→ **Your instructions**:
Going through the data, count each line that has the word "accomplish". Reply with the total and nothing more.

[Stored data]
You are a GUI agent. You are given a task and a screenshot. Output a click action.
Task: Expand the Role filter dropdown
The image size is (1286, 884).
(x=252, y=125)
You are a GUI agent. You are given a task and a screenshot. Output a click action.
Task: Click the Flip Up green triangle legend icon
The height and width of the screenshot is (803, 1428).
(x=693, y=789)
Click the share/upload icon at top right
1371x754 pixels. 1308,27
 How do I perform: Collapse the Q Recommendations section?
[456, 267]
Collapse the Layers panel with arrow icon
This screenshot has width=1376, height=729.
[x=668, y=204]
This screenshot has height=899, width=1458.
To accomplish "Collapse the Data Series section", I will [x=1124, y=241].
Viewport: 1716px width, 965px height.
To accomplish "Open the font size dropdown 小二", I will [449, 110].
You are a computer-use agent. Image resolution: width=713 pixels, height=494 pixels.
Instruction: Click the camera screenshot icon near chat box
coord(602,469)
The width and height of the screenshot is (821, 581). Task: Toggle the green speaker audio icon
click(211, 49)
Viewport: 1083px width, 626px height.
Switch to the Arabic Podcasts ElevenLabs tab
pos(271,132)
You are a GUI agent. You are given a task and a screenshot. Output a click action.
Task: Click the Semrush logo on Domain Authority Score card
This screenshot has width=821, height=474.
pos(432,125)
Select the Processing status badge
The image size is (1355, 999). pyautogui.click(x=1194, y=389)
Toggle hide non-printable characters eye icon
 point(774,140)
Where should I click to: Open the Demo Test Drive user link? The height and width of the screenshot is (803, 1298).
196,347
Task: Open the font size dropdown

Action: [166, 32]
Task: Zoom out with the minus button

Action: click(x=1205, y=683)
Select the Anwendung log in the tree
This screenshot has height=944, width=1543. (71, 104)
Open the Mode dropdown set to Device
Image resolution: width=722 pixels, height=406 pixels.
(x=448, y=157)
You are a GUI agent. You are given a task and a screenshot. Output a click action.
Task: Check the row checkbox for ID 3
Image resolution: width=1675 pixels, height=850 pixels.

→ **Result of this exercise**:
2